La violence policière est intrinsèquement liée à la gouvernance politique. Malgré toute sa bravoure reconnue par bon nombre de ses concitoyens, Guy Marius Sagna a pourtant ‘’peur’’ pour sa vie de militant et surtout pour ses camarades.  Comme pour affirmer que le chemin de ceux qui disent la vérité est souvent dangereux, semé d’embûches, il déclare : ‘’Nous sommes inquiets. De 2014 à nos jours, nous avons eu à être victimes de plus d’une centaine d’arrestations.’’ Guy Marius Sagna d’ajouter : ‘’Ça veut dire qu’on connait les arrestations et les répressions de manifestations, les gardes à vue et les emprisonnements. Nous avons vu la violence dans les manifestations, dans les cellules de commissariat et de gendarmerie.’’
 
Mais ce n’est pas la peur qui va le faire reculer. Les expériences que le leader du Frapp a vécues semblent lui permettre de savoir là où le bât blesse. Lui et ses camarades ont lancé une campagne appelée  ‘’Ci nga boku’’ (Tu en fais partie). Le but est de dire aux forces de défense et de sécurité ‘’qu’elles font partie des éléments qui doivent conduire la révolution’’. Mais aussi pour leur rappeler, comme disait Thomas Sankara, ‘’un homme de tenue sans formation politique est un criminel en puissance’’.  
 
D’après le leader du Frapp, ’’Ci nga boku’’ permet ainsi au Collectif pour la justice et contre les violences policières de faire savoir aux policiers qu’ils se battent aussi ‘’pour améliorer leurs conditions’’. Il dit : ‘’On sensibilise nos forces de défense et de sécurité pour leur dire que si on se bat, c’est pour que les ressources du pays soient gérées de telle manière qu’au lieu d’un policier pour 5 000 habitants, qu’on ait un policier pour 1 000 habitants. Pour qu’il y ait suffisamment de moyens pour que les policiers aient des effectifs suffisants, pour que leur surcharge de travail diminue, pour qu’ils aient de bonnes conditions de travail, de bons salaires’’. 
 
Ainsi, de la même manière qu’il dénonce les violences policières, Frapp défend, dans ses mêmes communiqués, les préoccupations des forces de défenses et de sécurité.
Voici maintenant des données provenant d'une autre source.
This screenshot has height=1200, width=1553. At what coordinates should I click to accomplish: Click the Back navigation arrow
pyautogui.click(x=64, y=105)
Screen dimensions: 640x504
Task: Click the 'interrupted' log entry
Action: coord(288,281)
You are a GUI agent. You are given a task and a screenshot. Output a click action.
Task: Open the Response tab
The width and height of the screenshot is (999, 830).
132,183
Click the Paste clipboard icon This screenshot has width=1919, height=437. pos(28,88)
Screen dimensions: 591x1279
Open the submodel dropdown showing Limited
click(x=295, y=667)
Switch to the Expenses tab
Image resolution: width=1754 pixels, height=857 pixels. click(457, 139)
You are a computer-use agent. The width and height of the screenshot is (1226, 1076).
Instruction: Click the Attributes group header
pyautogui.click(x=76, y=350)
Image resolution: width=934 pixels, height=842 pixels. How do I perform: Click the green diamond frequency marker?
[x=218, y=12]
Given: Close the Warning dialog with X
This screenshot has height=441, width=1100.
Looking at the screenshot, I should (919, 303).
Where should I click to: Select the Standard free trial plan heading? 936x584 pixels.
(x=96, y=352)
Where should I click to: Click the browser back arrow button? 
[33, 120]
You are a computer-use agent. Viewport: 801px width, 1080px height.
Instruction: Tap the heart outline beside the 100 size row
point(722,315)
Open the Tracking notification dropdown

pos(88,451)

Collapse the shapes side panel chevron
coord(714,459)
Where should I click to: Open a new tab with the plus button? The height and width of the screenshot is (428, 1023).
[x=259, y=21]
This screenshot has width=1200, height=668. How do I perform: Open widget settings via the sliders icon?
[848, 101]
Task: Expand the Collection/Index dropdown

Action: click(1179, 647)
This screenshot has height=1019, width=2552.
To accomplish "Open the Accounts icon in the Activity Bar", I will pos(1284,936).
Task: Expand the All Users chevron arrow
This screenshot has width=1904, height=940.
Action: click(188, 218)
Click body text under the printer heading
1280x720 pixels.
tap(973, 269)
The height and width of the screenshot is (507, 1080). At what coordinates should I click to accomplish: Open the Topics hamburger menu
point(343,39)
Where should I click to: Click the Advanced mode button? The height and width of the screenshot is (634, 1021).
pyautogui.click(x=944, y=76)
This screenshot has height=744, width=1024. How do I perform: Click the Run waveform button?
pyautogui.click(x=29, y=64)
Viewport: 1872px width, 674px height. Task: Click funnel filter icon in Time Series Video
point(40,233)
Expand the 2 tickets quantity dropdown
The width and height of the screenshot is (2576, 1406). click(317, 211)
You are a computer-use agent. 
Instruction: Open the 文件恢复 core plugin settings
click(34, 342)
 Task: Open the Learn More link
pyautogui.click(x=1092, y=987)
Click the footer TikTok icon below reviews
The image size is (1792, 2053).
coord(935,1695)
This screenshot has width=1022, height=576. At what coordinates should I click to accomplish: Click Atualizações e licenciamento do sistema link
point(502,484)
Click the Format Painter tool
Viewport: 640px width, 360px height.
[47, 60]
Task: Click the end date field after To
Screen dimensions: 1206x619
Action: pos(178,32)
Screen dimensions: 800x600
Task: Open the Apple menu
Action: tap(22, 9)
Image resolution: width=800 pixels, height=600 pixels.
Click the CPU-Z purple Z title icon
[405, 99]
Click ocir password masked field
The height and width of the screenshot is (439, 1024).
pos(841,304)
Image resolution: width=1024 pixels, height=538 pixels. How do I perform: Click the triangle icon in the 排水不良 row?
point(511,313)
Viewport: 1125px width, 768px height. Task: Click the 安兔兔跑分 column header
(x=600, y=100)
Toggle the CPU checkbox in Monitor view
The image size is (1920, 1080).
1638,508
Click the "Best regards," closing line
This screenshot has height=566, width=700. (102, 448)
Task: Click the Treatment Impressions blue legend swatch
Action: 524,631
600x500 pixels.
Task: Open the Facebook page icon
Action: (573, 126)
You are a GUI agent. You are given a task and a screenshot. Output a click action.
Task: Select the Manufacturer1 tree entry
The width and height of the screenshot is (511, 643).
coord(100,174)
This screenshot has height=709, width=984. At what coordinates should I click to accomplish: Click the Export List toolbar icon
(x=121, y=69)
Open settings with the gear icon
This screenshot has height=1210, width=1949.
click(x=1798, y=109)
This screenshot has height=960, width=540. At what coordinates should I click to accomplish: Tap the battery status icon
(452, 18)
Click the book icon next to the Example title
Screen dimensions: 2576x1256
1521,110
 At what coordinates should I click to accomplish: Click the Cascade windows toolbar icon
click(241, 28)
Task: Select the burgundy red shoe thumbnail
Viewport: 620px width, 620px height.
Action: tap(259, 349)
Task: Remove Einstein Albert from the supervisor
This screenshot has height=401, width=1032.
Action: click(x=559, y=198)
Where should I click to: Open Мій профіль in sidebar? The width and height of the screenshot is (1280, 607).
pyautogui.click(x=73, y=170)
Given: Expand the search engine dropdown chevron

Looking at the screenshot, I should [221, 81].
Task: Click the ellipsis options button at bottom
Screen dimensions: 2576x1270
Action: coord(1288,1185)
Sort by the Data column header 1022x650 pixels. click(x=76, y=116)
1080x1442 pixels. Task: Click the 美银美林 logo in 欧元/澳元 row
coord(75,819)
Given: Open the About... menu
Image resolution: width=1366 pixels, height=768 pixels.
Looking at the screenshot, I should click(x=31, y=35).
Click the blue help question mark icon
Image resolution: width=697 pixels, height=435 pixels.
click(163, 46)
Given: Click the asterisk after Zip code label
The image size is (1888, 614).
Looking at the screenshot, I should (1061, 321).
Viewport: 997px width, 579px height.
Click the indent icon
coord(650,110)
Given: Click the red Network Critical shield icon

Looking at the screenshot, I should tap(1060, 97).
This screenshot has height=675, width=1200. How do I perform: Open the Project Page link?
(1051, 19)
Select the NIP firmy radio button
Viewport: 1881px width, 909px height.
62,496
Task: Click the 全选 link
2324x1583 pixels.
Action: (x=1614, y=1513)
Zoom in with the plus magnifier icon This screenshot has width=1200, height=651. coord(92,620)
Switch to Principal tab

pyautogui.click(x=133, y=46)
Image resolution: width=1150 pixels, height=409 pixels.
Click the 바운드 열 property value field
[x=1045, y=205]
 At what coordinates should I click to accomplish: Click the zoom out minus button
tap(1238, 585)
C’est ce qui est à l’origine de la création de la campagne ‘’Pour la justice et contre la violence policière au Sénégal’’. Guy Marius de détailler : ‘’Dans nos communiqués, nous disons aussi que les forces de défenses et de sécurité doivent avoir des syndicats pour pouvoir prendre en charge leurs préoccupations. Nous dénonçons l’oppression dont elles sont victimes. Parce qu’elles aussi sont opprimées comme nous. Elles sont victimes de la même oppression. Il faut peut-être même revoir leur formation. Elles sont formées pour être séparées des populations. Nous devons éveiller leur conscience.’’
 
Il n’empêche, M. Sagna a annoncé que le Collectif pour la justice et contre les violences policières va continuer à se battre ‘’pour exiger que justice soit rendue aux familles des victimes.’’ Dans cette perspective, des hommages seront rendus à Seck Ndiaye et à Pape Sarr dont les dates de commémoration de leur assassinat approchent.